Reward Modeling and RLHF
I've been trying to build some intuition for reward modeling and RLHF recently. It shows up everywhere in modern LLMs, and I wanted to understand what is actually going on under the hood. So I figured I'd try to organize my thoughts.
At a high level, RLHF (reinforcement learning from human feedback) is just reinforcement learning, but where the reward function isn't given. We have to learn it.
In standard RL, you assume there's some reward signal telling you what's good or bad, and you optimize a policy to maximize expected reward over trajectories. RLHF fits into this loop, but replaces the "true" reward with a learned one.
Reward Modeling
Instead of asking humans to assign scalar rewards, we usually collect preferences. Given two model outputs, which one is better? From a dataset of these comparisons, we train a reward model that scores outputs so that preferred ones get higher scores. Under the hood, this often looks like a Bradley-Terry style setup where we maximize the probability that the preferred output has higher reward than the rejected one.

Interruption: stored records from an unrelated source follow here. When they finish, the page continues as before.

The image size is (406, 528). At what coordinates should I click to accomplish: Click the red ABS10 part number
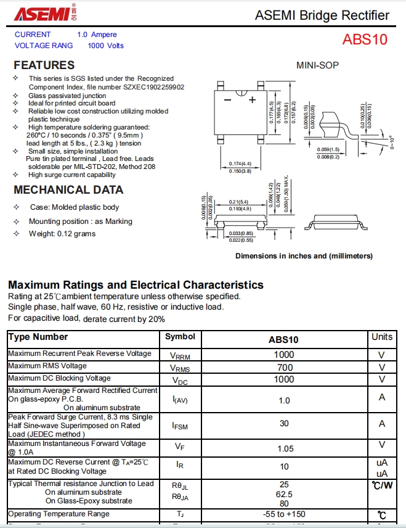[x=365, y=39]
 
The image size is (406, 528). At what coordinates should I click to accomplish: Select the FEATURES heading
[x=44, y=65]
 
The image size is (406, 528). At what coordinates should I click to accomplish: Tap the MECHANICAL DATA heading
[x=68, y=190]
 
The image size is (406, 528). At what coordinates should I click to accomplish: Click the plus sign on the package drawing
[x=251, y=100]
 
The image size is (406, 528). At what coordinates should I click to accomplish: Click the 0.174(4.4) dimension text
[x=240, y=163]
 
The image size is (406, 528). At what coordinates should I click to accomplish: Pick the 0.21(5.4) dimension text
[x=238, y=202]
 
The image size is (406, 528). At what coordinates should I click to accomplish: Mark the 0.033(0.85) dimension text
[x=241, y=233]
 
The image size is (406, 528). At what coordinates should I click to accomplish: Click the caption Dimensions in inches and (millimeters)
[x=304, y=256]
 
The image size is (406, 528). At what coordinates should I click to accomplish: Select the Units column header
[x=382, y=337]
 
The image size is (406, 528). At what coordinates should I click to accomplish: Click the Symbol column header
[x=180, y=337]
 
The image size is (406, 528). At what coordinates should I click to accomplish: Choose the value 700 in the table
[x=283, y=367]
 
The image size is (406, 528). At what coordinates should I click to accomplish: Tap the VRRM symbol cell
[x=180, y=356]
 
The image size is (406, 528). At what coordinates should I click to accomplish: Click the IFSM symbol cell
[x=180, y=425]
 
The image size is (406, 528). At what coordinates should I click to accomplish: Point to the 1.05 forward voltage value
[x=283, y=448]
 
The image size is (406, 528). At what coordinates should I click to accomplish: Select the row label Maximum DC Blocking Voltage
[x=59, y=378]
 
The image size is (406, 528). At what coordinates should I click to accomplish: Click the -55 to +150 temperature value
[x=283, y=514]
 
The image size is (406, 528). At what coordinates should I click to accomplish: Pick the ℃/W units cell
[x=382, y=485]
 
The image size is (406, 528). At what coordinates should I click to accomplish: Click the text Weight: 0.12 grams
[x=62, y=234]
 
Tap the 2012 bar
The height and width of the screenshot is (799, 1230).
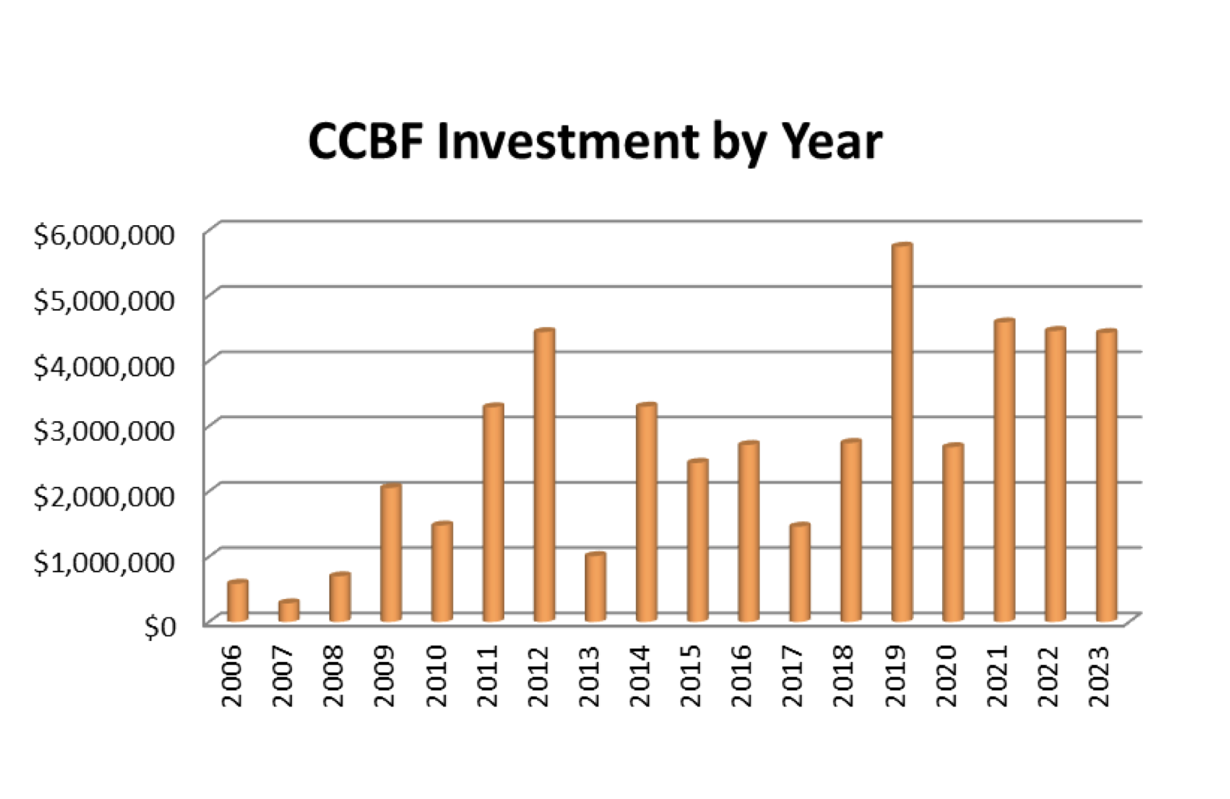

Once you have this reward model, you treat it like a proxy for human judgment. Now you can run RL, typically policy gradient methods, to fine-tune the base model so that it generates outputs that score higher under this learned reward.
The Pipeline
Conceptually, it's pretty clean:
- Supervised fine-tuning gets you reasonable behavior
- Reward modeling defines what "good" means
- RL pushes the model toward that notion of good
But a few subtleties make this tricky.
First, reward models are imperfect. If the policy starts exploiting quirks in the reward model, you get reward hacking, outputs score high but are not actually better.
Second, policy gradients in this setting are noisy and high variance, which shows up in standard RL too. That makes training unstable, so methods like PPO or DPO add constraints to keep updates small.
Third, the whole system is somewhat circular. The reward model is trained on data from earlier policies, but then used to optimize newer ones. This shift in distribution can cause issues.
Overall, RLHF feels less like a single clean algorithm and more like a pipeline that works because each piece compensates for the others. But the core idea is simple: learn what humans prefer, then optimize for it.